(Dataset records)
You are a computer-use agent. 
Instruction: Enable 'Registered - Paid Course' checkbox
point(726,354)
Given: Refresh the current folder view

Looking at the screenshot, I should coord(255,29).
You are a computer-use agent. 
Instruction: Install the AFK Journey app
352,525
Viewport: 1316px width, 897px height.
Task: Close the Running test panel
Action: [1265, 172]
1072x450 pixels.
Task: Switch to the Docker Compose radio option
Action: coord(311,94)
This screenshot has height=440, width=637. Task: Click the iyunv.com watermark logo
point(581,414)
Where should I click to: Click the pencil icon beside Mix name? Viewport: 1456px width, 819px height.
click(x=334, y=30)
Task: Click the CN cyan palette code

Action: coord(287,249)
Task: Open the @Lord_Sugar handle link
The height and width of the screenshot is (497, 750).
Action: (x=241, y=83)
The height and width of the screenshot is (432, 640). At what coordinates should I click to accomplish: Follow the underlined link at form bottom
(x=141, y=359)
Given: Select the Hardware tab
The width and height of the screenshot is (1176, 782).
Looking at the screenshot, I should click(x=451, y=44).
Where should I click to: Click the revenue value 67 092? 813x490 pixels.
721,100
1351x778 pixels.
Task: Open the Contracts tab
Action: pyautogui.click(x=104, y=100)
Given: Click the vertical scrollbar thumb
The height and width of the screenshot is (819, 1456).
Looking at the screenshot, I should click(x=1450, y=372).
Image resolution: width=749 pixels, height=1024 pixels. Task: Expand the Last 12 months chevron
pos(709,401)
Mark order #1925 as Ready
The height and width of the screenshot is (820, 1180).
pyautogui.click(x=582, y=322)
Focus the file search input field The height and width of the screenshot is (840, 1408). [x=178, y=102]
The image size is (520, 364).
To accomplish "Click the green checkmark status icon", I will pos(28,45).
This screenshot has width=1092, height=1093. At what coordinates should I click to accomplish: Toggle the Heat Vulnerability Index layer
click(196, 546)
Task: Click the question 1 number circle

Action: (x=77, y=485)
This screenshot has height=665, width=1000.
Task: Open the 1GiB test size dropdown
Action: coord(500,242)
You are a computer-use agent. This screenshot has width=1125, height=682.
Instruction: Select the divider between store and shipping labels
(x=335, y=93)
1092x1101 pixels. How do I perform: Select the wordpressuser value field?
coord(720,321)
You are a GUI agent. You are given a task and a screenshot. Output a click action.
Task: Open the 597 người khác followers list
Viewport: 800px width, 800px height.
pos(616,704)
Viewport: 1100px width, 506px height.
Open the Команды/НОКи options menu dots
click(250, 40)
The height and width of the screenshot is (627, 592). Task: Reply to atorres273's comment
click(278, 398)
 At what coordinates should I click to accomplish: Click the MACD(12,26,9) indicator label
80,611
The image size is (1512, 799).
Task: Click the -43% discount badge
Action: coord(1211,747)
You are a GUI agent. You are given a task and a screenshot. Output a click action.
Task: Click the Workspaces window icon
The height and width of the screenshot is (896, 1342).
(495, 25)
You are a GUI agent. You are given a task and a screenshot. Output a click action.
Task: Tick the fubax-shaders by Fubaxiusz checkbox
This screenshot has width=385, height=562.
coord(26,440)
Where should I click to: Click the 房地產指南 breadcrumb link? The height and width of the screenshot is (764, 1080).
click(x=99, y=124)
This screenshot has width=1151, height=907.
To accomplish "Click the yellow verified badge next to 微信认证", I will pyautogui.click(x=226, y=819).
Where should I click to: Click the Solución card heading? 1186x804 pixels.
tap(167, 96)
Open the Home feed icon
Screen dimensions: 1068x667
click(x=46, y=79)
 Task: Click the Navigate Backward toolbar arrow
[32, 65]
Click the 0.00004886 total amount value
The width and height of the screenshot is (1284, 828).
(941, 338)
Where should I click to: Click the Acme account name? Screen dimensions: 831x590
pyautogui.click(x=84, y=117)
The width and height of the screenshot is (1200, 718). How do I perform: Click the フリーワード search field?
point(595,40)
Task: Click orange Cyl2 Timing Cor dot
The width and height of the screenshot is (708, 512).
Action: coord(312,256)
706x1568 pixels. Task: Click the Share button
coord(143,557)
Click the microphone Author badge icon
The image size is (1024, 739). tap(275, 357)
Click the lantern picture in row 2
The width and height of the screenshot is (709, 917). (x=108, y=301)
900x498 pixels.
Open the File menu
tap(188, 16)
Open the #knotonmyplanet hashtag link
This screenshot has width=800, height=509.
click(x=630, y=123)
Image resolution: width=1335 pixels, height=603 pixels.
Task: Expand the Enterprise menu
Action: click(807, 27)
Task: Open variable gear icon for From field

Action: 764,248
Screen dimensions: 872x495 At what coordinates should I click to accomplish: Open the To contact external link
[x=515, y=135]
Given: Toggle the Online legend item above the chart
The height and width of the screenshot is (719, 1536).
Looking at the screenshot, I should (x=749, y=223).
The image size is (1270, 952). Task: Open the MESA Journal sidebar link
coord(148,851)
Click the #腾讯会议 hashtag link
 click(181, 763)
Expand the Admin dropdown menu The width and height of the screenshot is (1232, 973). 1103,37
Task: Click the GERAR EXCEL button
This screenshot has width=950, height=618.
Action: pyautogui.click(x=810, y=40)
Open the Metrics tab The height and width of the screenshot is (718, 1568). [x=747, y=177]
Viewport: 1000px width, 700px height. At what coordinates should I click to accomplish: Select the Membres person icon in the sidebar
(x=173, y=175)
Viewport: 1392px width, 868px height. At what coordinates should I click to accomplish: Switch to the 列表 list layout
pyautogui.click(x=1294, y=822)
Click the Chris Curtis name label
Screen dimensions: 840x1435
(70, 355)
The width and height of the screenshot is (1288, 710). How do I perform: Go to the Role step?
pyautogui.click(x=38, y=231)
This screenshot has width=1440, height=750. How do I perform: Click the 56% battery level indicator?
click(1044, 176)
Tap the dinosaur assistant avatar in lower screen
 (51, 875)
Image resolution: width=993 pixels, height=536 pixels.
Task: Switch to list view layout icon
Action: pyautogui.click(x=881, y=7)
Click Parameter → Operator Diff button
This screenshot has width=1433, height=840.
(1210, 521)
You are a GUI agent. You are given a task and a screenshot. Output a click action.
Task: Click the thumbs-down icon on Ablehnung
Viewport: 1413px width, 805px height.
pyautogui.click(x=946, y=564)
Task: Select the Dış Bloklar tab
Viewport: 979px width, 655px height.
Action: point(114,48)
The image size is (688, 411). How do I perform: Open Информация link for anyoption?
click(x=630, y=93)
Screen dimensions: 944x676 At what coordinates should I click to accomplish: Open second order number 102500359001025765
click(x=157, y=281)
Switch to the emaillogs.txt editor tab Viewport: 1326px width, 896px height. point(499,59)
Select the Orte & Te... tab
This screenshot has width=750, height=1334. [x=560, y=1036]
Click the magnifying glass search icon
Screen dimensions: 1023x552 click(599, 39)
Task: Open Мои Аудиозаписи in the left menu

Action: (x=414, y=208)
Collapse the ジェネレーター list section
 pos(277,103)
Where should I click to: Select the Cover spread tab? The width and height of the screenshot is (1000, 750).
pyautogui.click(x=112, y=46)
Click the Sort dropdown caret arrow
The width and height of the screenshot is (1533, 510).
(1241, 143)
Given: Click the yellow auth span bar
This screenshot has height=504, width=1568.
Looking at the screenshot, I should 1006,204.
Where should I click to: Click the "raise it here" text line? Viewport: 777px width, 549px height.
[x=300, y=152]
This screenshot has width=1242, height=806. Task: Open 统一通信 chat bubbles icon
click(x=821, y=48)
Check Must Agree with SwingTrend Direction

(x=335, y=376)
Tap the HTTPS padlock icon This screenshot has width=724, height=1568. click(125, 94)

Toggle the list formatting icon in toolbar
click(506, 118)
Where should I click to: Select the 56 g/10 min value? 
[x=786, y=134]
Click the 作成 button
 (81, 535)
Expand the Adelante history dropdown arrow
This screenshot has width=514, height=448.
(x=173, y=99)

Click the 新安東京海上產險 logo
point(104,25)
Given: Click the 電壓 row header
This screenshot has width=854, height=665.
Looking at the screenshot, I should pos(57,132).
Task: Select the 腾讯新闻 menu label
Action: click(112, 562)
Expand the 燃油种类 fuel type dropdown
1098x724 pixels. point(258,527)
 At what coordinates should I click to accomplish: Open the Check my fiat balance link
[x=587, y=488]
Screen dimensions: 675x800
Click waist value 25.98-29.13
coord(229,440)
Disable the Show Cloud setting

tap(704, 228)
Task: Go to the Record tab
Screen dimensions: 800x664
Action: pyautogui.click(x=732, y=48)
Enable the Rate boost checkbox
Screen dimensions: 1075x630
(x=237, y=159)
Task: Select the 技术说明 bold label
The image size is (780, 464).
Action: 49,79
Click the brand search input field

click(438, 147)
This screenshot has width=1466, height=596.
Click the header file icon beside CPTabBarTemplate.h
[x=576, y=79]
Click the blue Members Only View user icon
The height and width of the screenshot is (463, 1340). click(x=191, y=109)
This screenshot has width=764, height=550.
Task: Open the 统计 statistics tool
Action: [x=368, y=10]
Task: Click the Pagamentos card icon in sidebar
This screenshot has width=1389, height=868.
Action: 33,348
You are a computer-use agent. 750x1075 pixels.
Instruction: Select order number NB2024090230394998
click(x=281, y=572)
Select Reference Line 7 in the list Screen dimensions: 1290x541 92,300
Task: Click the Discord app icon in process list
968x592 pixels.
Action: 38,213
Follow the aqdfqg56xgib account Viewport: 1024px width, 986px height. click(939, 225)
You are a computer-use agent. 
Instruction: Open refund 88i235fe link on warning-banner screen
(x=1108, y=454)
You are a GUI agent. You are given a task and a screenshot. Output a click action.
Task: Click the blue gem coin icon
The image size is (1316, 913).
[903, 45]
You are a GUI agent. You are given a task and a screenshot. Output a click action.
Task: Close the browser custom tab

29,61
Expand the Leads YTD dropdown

:: WHAT IS EXPECTED ::
Could you return exactly the stretch of the data above that starts at the line with "Select the Orte & Te... tab" and ends at the line with "Given: Click the yellow auth span bar", both lines included?

:: REPLY TO THE EXERCISE ::
Select the Orte & Te... tab
This screenshot has width=750, height=1334. [x=560, y=1036]
Click the magnifying glass search icon
Screen dimensions: 1023x552 click(599, 39)
Task: Open Мои Аудиозаписи in the left menu

Action: (x=414, y=208)
Collapse the ジェネレーター list section
 pos(277,103)
Where should I click to: Select the Cover spread tab? The width and height of the screenshot is (1000, 750).
pyautogui.click(x=112, y=46)
Click the Sort dropdown caret arrow
The width and height of the screenshot is (1533, 510).
(1241, 143)
Given: Click the yellow auth span bar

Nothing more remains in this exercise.